## EXERCISE INSTRUCTIONS
1 – In the review of Bianca's show, rewrite the paragraph beginning "I was lucky to be there at all" more briefly, keeping its main facts.
2 – According to the review of Bianca's show, which of Bianca's catchphrases showed up on protest signs at the recent anti-Trump marches?
3 – From the review of Bianca's show, return the passage from "I loved every" up to and including "does it better.", word for word.

::: TEXT EXCERPT

I was lucky to be there at all, actually. I managed to snag a press ticket for me and my friend Jaqui in order to review the show for The Argus (at time of writing, it’s not online. I’ll link to it here when it is.) Later, as I tried and write the review with a little gin inside me, I found it hard to write everything down in 200 words. I gave the show 5/5.

Almost everyone in the theatre will have known Bianca from RuPaul’s Drag Race. The room was filled with a captive audience: gay, straight, married, single; all there for a good time and the excitement was infectious. Jaqui and I made friends with two girls outside the venue and we made more friends with some lads in the merch queue (we didn’t have enough money for t-shirts, so we ended up buying each other exactly the same signed photo.) The audience loved Bianca. I’d argue that she’s the most successful contestant from the show, her catchphrase ‘Not today, Satan!’ even making it on protest signs at the recent anti-Trump marches. Despite the acid tongue, Bianca (the stage name of Roy Haylock) is adored, this being her second tour after ‘Rolodex of Hate’ a couple of years ago. I think ultimately it’s because we’re included in the joke- even when, sometimes, it’s aimed squarely at us. But it’s OK. We can take it because ultimately, the joke is on Bianca too. This is what makes Bianca’s comedy work: yes, it’s a bit mean, but we like her. We’re all in this together, warts and all.

Her set deals gleefully with her participation on Drag Race, the biggest cheers (and biggest boos) being offered during gossipy snippets about fellow contestants. “But, after all, the are my sisters!” Bianca offered up every time she took a sip of wine, a knowing wink in the direction of the audience. I always compare Bianca’s comedy to that of Joan Rivers; it’s sharp and funny, but sometimes you will wince when it gets a bit close to the bone. Literally no one is safe- age, race, gender, sexuality, class is all up for grabs. The sketches deal with stuff you might expect- Donald Trump, for example, “I promised I wouldn’t get political!” and weird people on reality TV to the more surreal, such as being a drunk drag queen at an airport. I literally had face ache after the show, I’d been laughing so much. After the set, Bianca offered answers to pre-submitted questions about everything from advice for new drag queens to a key scene in Hurricane Bianca. And all this was done at the mercy of a malfunctioning wig and very high heels. Fantastic.

I loved every minute of the show; even though I know this type of humour is not everyone’s cup of tea, I can’t think of anyone-other than the late Joan Rivers- who does it better.

::::::
::: ENTRIES SHOWN

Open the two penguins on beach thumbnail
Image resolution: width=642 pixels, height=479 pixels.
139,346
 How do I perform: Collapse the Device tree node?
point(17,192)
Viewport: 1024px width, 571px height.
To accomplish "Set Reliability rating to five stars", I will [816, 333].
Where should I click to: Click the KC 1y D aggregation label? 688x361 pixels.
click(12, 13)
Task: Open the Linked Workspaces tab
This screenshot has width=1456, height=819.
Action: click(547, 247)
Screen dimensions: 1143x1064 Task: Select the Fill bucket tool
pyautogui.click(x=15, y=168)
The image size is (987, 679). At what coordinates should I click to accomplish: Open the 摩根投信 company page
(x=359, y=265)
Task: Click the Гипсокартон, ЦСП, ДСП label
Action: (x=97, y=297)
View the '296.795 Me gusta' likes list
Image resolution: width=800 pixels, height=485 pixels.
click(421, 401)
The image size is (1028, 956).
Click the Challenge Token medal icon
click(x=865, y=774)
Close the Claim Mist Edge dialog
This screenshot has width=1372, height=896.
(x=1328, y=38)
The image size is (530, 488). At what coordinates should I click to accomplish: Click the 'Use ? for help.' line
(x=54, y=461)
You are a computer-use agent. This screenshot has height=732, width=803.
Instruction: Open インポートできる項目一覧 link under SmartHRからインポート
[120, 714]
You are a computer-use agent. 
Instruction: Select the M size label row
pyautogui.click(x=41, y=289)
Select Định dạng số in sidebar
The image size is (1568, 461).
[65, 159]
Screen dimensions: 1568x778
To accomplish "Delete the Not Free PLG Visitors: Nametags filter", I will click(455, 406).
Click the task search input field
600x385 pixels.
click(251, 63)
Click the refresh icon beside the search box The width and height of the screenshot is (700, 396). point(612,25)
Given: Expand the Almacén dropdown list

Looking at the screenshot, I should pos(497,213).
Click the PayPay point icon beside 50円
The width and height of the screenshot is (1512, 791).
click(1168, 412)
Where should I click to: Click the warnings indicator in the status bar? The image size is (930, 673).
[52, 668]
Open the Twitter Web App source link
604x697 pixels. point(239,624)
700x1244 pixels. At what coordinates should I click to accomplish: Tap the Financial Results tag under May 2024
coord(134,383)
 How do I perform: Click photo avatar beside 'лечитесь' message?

::::::

## ACTIVITY ANSWERS
1 – The writer got press tickets for themselves and their friend Jaqui so they could review the show for The Argus. The review wasn't online yet, and a link was to be added later. Writing it after a little gin, the writer found it hard to fit everything into 200 words. The writer gave the show 5/5.

2 – "Not today, Satan!"

3 –
I loved every minute of the show; even though I know this type of humour is not everyone’s cup of tea, I can’t think of anyone-other than the late Joan Rivers- who does it better.